Source passage:
The wide world of lame sports

When I was waiting for my flight at the Spokane airport (during my 18 hour flannel-filled ordeal), I decided to plop down at the airport bar and enjoy a drink.

I'm not sure if the channel was turned to the Speed channel or ESPN 12, but the denizens of the bar were watching a monster truck rally.

I was amused, to say the least.  Not only was the stadium packed to the gills, but the announcers kept referring to the show as a "sport."  I see a monster truck jam like I do professional wrestling.  Entertainment?  Sure.  A sport?  Hardly.

I sat and watched this nonsense for a good 45 minutes before my flight was ready to board.  Was there Bigfoot?  No.  Gravedigger?  Nope.  Any of the 'big name' monster trucks from the 80's and 90's?  Not a one.

They all had lame names like "Rocky's Rockin Rig" and such.  There was no gimmick, no flair.  Just little dudes in big trucks, running around in circles.

Truckasaurus was nowhere to be seen.
The announcers and the drivers were taking this 'sport' way too seriously.  Gone were the days of breathing fire and smashing VW Beetles.  Gone was the hype.  All that was left was a touney-style bracket of racers.  They had to do two laps around a lame circular course, and the slower of the two was eliminated.

So, in essence, it was like NASCAR but less laps.  And bigger trucks.  Maybe it's the 21st century version of NASCAR for people with ADHD??

As you can tell, I was disappointed.  I think, of all the lame sports, I could find (or improve upon) something else and make it more exciting than Monster Truck Racing.

For example, hacky sack.  While the basics look boring, you can add some 'extreme' into the mix.  If you are passed the sack and drop it, you're eliminated and thrown in a "Fear Factor" style pit of ants or grubs or something.

Material provided:

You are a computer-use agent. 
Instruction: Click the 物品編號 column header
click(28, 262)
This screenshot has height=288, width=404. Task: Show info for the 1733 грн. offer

Your objective:
Can you copy out, word for word, the part of the monster truck post that begins at the words "I was amused, to" and stops after "90's?  Not a one."? The data on this page was taken from a separate source.

The result:
I was amused, to say the least.  Not only was the stadium packed to the gills, but the announcers kept referring to the show as a "sport."  I see a monster truck jam like I do professional wrestling.  Entertainment?  Sure.  A sport?  Hardly.

I sat and watched this nonsense for a good 45 minutes before my flight was ready to board.  Was there Bigfoot?  No.  Gravedigger?  Nope.  Any of the 'big name' monster trucks from the 80's and 90's?  Not a one.